• [TRY IT]:
Every entry must be copied word for word.

• [DATA SECTION]:
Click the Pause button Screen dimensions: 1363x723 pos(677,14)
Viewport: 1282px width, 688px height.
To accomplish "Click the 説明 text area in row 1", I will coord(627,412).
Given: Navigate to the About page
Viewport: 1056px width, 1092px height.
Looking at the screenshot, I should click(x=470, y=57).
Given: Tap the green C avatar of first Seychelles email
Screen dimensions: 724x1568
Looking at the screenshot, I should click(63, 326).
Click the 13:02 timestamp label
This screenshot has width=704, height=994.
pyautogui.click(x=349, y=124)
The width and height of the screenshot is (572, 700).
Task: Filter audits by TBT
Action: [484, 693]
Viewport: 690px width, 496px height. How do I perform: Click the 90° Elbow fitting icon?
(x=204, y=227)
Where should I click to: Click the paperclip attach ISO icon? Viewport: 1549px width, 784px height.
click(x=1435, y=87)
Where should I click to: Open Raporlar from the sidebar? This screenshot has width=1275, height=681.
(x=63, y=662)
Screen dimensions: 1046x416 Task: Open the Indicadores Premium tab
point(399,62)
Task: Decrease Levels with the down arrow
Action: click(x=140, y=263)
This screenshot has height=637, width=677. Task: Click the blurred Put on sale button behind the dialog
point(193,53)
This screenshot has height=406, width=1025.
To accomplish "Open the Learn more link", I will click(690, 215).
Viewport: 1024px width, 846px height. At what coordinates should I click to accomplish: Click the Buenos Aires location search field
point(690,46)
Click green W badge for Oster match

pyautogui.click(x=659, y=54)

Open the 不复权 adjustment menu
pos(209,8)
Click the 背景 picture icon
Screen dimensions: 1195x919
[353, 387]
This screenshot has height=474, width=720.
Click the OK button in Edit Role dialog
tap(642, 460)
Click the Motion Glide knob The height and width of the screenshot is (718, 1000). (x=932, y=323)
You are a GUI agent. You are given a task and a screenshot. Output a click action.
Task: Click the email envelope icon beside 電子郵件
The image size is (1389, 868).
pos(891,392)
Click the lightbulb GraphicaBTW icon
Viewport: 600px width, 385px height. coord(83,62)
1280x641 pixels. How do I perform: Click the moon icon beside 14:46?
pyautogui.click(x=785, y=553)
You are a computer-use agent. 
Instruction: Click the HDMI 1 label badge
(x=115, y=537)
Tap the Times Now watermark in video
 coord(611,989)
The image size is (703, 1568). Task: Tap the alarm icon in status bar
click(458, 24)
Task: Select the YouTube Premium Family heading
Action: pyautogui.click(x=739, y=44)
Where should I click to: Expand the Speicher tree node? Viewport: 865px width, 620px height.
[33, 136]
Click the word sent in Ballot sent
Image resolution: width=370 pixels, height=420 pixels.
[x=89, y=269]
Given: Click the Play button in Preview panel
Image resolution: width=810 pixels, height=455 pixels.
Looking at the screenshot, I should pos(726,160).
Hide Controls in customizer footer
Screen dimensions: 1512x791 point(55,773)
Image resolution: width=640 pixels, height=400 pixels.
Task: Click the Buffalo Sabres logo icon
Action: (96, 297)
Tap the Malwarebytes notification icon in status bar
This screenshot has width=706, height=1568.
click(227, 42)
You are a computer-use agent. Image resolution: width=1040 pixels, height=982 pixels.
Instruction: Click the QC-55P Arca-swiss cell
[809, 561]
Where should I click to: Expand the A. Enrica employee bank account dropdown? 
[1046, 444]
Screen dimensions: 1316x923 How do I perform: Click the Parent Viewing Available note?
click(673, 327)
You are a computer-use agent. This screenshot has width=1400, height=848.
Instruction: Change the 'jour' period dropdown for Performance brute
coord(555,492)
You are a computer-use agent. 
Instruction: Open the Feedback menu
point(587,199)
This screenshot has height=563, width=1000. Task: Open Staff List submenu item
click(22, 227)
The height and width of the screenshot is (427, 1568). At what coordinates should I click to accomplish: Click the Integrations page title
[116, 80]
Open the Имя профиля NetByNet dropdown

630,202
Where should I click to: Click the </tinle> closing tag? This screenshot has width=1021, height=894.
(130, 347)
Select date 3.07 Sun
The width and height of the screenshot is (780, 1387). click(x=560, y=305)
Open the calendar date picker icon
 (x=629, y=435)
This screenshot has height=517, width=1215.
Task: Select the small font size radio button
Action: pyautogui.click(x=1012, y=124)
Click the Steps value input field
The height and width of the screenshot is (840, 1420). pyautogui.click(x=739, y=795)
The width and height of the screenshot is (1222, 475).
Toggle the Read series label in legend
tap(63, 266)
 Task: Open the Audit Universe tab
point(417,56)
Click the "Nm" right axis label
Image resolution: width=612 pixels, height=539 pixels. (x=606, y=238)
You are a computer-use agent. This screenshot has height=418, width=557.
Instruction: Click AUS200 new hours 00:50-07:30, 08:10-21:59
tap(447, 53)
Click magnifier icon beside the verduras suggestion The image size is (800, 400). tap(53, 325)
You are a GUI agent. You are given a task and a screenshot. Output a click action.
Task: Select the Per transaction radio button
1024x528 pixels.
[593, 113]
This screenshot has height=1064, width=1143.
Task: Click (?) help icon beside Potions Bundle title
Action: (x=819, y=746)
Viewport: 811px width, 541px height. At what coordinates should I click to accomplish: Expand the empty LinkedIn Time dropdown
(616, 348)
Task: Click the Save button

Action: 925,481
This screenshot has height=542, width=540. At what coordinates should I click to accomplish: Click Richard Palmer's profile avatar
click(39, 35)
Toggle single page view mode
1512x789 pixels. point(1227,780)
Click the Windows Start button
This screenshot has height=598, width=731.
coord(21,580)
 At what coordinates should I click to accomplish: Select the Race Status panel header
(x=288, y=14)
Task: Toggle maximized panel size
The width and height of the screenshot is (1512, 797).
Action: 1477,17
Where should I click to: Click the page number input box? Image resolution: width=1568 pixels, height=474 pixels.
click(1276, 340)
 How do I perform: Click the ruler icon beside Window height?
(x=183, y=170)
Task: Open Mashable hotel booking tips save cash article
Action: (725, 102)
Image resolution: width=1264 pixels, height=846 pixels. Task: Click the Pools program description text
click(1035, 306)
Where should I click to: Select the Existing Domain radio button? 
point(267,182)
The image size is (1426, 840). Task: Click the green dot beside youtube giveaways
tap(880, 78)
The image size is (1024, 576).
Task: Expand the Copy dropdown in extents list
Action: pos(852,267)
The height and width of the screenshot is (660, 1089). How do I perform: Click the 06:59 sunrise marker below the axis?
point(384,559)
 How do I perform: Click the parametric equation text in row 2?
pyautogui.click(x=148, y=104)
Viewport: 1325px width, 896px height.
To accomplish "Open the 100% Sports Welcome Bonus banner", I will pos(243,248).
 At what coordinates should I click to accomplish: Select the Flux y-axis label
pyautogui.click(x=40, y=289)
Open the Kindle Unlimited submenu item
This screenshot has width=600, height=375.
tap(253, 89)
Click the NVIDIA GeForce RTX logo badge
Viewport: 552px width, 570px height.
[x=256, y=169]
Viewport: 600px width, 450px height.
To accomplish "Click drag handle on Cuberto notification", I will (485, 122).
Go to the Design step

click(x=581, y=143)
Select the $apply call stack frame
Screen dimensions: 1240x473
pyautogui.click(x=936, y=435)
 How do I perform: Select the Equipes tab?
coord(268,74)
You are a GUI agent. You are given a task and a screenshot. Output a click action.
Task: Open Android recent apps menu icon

• [TASK SOLUTION]:
Click the Pause button Screen dimensions: 1363x723 pos(677,14)
Viewport: 1282px width, 688px height.
To accomplish "Click the 説明 text area in row 1", I will coord(627,412).
Given: Navigate to the About page
Viewport: 1056px width, 1092px height.
Looking at the screenshot, I should click(x=470, y=57).
Given: Tap the green C avatar of first Seychelles email
Screen dimensions: 724x1568
Looking at the screenshot, I should click(63, 326).
Click the 13:02 timestamp label
This screenshot has width=704, height=994.
pyautogui.click(x=349, y=124)
The width and height of the screenshot is (572, 700).
Task: Filter audits by TBT
Action: [484, 693]
Viewport: 690px width, 496px height. How do I perform: Click the 90° Elbow fitting icon?
(x=204, y=227)
Where should I click to: Click the paperclip attach ISO icon? Viewport: 1549px width, 784px height.
click(x=1435, y=87)
Where should I click to: Open Raporlar from the sidebar? This screenshot has width=1275, height=681.
(x=63, y=662)
Screen dimensions: 1046x416 Task: Open the Indicadores Premium tab
point(399,62)
Task: Decrease Levels with the down arrow
Action: click(x=140, y=263)
This screenshot has height=637, width=677. Task: Click the blurred Put on sale button behind the dialog
point(193,53)
This screenshot has height=406, width=1025.
To accomplish "Open the Learn more link", I will click(690, 215).
Viewport: 1024px width, 846px height. At what coordinates should I click to accomplish: Click the Buenos Aires location search field
point(690,46)
Click green W badge for Oster match

pyautogui.click(x=659, y=54)

Open the 不复权 adjustment menu
pos(209,8)
Click the 背景 picture icon
Screen dimensions: 1195x919
[353, 387]
This screenshot has height=474, width=720.
Click the OK button in Edit Role dialog
tap(642, 460)
Click the Motion Glide knob The height and width of the screenshot is (718, 1000). (x=932, y=323)
You are a GUI agent. You are given a task and a screenshot. Output a click action.
Task: Click the email envelope icon beside 電子郵件
The image size is (1389, 868).
pos(891,392)
Click the lightbulb GraphicaBTW icon
Viewport: 600px width, 385px height. coord(83,62)
1280x641 pixels. How do I perform: Click the moon icon beside 14:46?
pyautogui.click(x=785, y=553)
You are a computer-use agent. 
Instruction: Click the HDMI 1 label badge
(x=115, y=537)
Tap the Times Now watermark in video
 coord(611,989)
The image size is (703, 1568). Task: Tap the alarm icon in status bar
click(458, 24)
Task: Select the YouTube Premium Family heading
Action: pyautogui.click(x=739, y=44)
Where should I click to: Expand the Speicher tree node? Viewport: 865px width, 620px height.
[33, 136]
Click the word sent in Ballot sent
Image resolution: width=370 pixels, height=420 pixels.
[x=89, y=269]
Given: Click the Play button in Preview panel
Image resolution: width=810 pixels, height=455 pixels.
Looking at the screenshot, I should pos(726,160).
Hide Controls in customizer footer
Screen dimensions: 1512x791 point(55,773)
Image resolution: width=640 pixels, height=400 pixels.
Task: Click the Buffalo Sabres logo icon
Action: (96, 297)
Tap the Malwarebytes notification icon in status bar
This screenshot has width=706, height=1568.
click(227, 42)
You are a computer-use agent. Image resolution: width=1040 pixels, height=982 pixels.
Instruction: Click the QC-55P Arca-swiss cell
[809, 561]
Where should I click to: Expand the A. Enrica employee bank account dropdown? 
[1046, 444]
Screen dimensions: 1316x923 How do I perform: Click the Parent Viewing Available note?
click(673, 327)
You are a computer-use agent. This screenshot has width=1400, height=848.
Instruction: Change the 'jour' period dropdown for Performance brute
coord(555,492)
You are a computer-use agent. 
Instruction: Open the Feedback menu
point(587,199)
This screenshot has height=563, width=1000. Task: Open Staff List submenu item
click(22, 227)
The height and width of the screenshot is (427, 1568). At what coordinates should I click to accomplish: Click the Integrations page title
[116, 80]
Open the Имя профиля NetByNet dropdown

630,202
Where should I click to: Click the </tinle> closing tag? This screenshot has width=1021, height=894.
(130, 347)
Select date 3.07 Sun
The width and height of the screenshot is (780, 1387). click(x=560, y=305)
Open the calendar date picker icon
 (x=629, y=435)
This screenshot has height=517, width=1215.
Task: Select the small font size radio button
Action: pyautogui.click(x=1012, y=124)
Click the Steps value input field
The height and width of the screenshot is (840, 1420). pyautogui.click(x=739, y=795)
The width and height of the screenshot is (1222, 475).
Toggle the Read series label in legend
tap(63, 266)
 Task: Open the Audit Universe tab
point(417,56)
Click the "Nm" right axis label
Image resolution: width=612 pixels, height=539 pixels. (x=606, y=238)
You are a computer-use agent. This screenshot has height=418, width=557.
Instruction: Click AUS200 new hours 00:50-07:30, 08:10-21:59
tap(447, 53)
Click magnifier icon beside the verduras suggestion The image size is (800, 400). tap(53, 325)
You are a GUI agent. You are given a task and a screenshot. Output a click action.
Task: Select the Per transaction radio button
1024x528 pixels.
[593, 113]
This screenshot has height=1064, width=1143.
Task: Click (?) help icon beside Potions Bundle title
Action: (x=819, y=746)
Viewport: 811px width, 541px height. At what coordinates should I click to accomplish: Expand the empty LinkedIn Time dropdown
(616, 348)
Task: Click the Save button

Action: 925,481
This screenshot has height=542, width=540. At what coordinates should I click to accomplish: Click Richard Palmer's profile avatar
click(39, 35)
Toggle single page view mode
1512x789 pixels. point(1227,780)
Click the Windows Start button
This screenshot has height=598, width=731.
coord(21,580)
 At what coordinates should I click to accomplish: Select the Race Status panel header
(x=288, y=14)
Task: Toggle maximized panel size
The width and height of the screenshot is (1512, 797).
Action: 1477,17
Where should I click to: Click the page number input box? Image resolution: width=1568 pixels, height=474 pixels.
click(1276, 340)
 How do I perform: Click the ruler icon beside Window height?
(x=183, y=170)
Task: Open Mashable hotel booking tips save cash article
Action: (725, 102)
Image resolution: width=1264 pixels, height=846 pixels. Task: Click the Pools program description text
click(1035, 306)
Where should I click to: Select the Existing Domain radio button? 
point(267,182)
The image size is (1426, 840). Task: Click the green dot beside youtube giveaways
tap(880, 78)
The image size is (1024, 576).
Task: Expand the Copy dropdown in extents list
Action: pos(852,267)
The height and width of the screenshot is (660, 1089). How do I perform: Click the 06:59 sunrise marker below the axis?
point(384,559)
 How do I perform: Click the parametric equation text in row 2?
pyautogui.click(x=148, y=104)
Viewport: 1325px width, 896px height.
To accomplish "Open the 100% Sports Welcome Bonus banner", I will pos(243,248).
 At what coordinates should I click to accomplish: Select the Flux y-axis label
pyautogui.click(x=40, y=289)
Open the Kindle Unlimited submenu item
This screenshot has width=600, height=375.
tap(253, 89)
Click the NVIDIA GeForce RTX logo badge
Viewport: 552px width, 570px height.
[x=256, y=169]
Viewport: 600px width, 450px height.
To accomplish "Click drag handle on Cuberto notification", I will (485, 122).
Go to the Design step

click(x=581, y=143)
Select the $apply call stack frame
Screen dimensions: 1240x473
pyautogui.click(x=936, y=435)
 How do I perform: Select the Equipes tab?
coord(268,74)
You are a GUI agent. You are given a task and a screenshot. Output a click action.
Task: Open Android recent apps menu icon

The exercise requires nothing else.